Это фантомное командование СС строится не на том, что узники знали в «Доре», — скорее на том, каким они представляли себе Ракетную структуру в «Миттельверке» по соседству. A4 тоже по-своему скрывалась за неприступной стеной, что отделяла подлинные боль и ужас от призванного избавителя. Присутствие Вайссмана/Бликеро, коробясь и трепеща, преодолело стену, проникло в зловонные бараки, устремляясь к чужой форме, подобно словам, что ищут дорогу сквозь грезы. Услышанного 175-ми от подлинных эсэсовских охранников хватило, чтоб Вайссмана возвысили на месте, — те, его собственная братская элита, не знали, что задумал этот человек.
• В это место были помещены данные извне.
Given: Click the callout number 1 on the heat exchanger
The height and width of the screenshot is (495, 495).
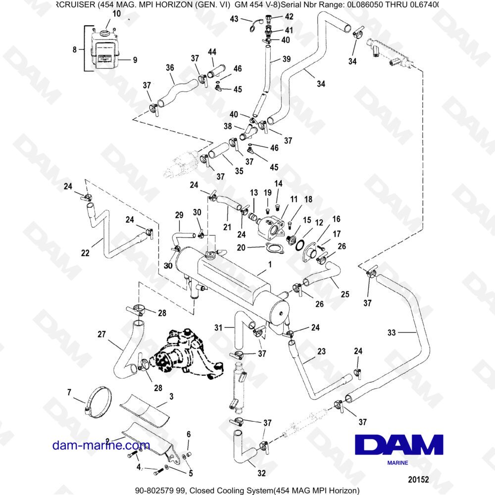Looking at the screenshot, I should (x=269, y=265).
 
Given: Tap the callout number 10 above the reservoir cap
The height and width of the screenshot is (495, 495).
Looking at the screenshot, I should (x=116, y=13).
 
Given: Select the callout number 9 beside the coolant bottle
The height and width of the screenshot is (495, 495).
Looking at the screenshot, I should (x=135, y=60).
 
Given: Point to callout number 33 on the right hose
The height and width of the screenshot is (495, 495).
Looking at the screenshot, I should (x=392, y=333).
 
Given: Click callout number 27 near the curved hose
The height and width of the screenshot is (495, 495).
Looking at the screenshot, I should (x=101, y=334).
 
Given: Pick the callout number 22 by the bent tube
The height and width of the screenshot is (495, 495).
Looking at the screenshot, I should (x=85, y=253).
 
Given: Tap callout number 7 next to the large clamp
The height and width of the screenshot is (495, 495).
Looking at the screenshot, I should (x=69, y=393).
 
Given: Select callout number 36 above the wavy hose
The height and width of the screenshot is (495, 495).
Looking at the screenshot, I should (x=170, y=68).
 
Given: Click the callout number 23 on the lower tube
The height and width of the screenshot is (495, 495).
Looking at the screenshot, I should (x=321, y=351).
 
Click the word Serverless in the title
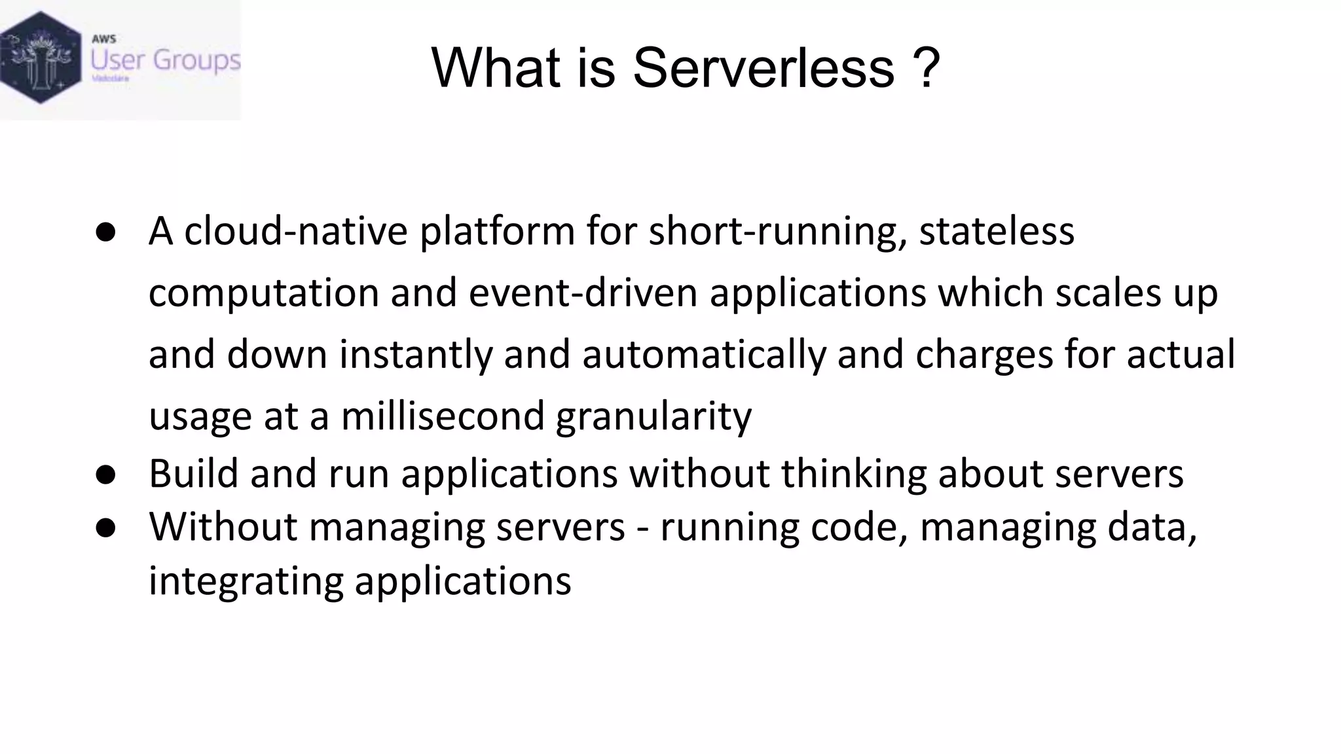tap(763, 68)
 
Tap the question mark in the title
tap(927, 68)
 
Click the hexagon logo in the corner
tap(41, 58)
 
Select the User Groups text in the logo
tap(165, 60)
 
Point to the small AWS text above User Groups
tap(103, 39)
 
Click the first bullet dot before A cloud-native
tap(105, 232)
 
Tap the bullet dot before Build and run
tap(105, 475)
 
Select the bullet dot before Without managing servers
tap(105, 528)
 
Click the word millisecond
tap(443, 416)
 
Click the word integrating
tap(246, 581)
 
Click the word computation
tap(263, 294)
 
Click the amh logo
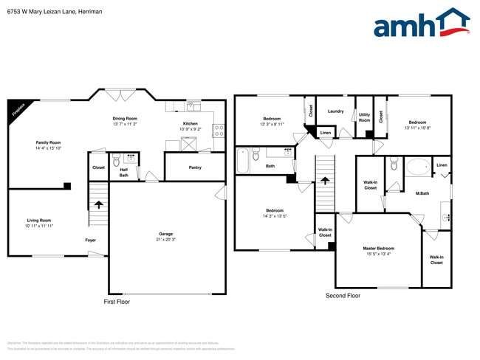[x=421, y=24]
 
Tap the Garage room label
[x=165, y=234]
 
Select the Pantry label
[x=195, y=167]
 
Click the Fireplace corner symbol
[x=18, y=109]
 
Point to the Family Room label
[x=48, y=142]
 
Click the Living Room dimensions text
[x=39, y=226]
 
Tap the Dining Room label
[x=124, y=119]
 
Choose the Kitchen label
[x=191, y=123]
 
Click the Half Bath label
[x=123, y=172]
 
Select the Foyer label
[x=90, y=240]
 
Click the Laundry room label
[x=335, y=111]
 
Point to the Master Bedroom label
[x=378, y=248]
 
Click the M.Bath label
[x=422, y=193]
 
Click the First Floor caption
[x=116, y=302]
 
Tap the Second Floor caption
[x=343, y=296]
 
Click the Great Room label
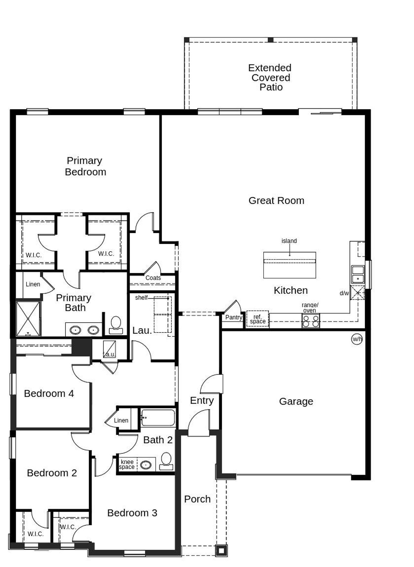point(276,201)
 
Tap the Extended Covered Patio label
point(270,77)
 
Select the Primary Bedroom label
point(85,166)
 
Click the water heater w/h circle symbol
point(357,339)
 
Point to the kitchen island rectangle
point(289,265)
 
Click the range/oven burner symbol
point(310,321)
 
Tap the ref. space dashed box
point(257,319)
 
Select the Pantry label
point(234,317)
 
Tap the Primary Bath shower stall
point(28,319)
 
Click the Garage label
point(296,402)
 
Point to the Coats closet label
point(153,278)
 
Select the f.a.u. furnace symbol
point(109,350)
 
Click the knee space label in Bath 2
point(126,464)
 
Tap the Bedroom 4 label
point(49,393)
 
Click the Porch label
point(197,499)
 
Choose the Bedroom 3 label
point(132,513)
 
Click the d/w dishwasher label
point(344,293)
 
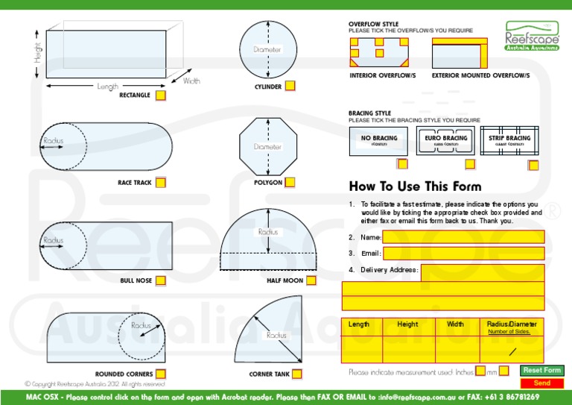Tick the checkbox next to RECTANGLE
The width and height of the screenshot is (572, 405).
[x=161, y=95]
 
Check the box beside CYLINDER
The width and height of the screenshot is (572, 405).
[x=290, y=87]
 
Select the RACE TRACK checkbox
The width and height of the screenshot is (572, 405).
[x=161, y=182]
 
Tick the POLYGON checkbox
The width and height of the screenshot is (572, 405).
[x=290, y=182]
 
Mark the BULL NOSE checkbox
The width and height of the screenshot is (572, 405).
[x=161, y=281]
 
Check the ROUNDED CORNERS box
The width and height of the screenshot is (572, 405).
[x=161, y=374]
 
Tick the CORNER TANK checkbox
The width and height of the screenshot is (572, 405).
[x=297, y=374]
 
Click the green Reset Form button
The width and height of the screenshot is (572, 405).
[x=541, y=371]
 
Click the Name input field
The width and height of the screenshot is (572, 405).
[x=463, y=237]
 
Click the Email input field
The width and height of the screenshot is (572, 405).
[x=463, y=254]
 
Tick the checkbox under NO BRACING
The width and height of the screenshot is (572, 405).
[x=402, y=164]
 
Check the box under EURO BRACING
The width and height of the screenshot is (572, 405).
[x=469, y=164]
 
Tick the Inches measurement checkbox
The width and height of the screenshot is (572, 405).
[x=480, y=371]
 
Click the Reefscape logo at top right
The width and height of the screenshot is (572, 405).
[x=531, y=35]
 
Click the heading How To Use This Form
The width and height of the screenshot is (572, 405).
[x=415, y=186]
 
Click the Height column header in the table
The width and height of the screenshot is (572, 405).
[x=407, y=324]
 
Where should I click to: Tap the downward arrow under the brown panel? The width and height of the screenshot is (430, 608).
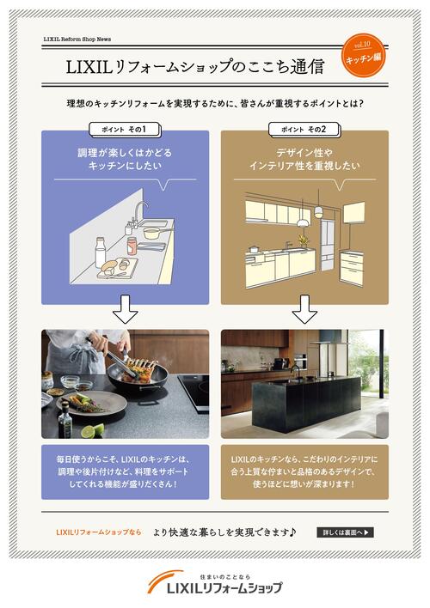tap(304, 309)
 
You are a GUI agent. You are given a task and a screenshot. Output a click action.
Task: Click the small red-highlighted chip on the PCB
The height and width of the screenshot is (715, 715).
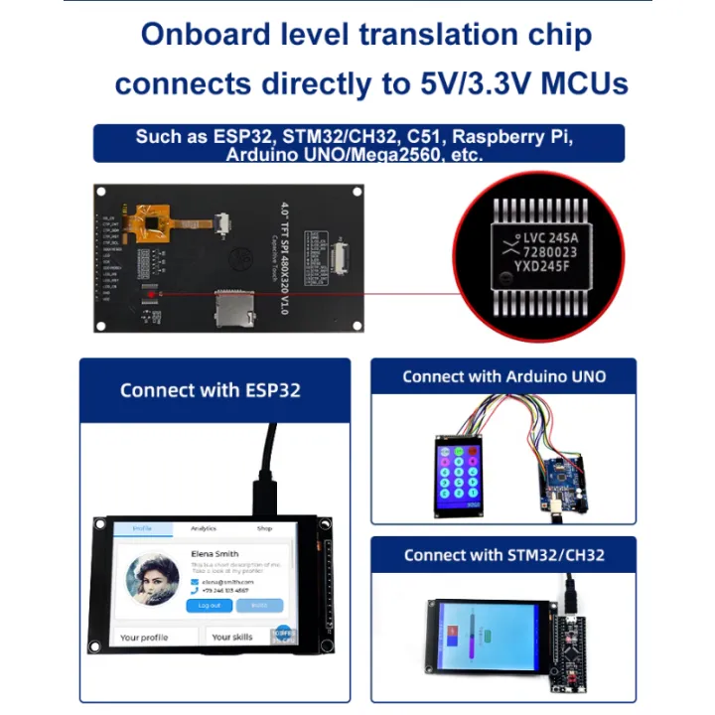coord(151,293)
Когда в пределах слышимости появлялись узники, охрана переставала шептаться. Но эхом отдавался их страх — не перед Вайссманом лично, а перед временем самим, столь отчаянным, что он мог теперь по-хозяйски перемещаться по «Миттельверке»; временем, что даровало ему власть — не такую, как в Аушвице или Бухенвальде, власть, что им самим не снести…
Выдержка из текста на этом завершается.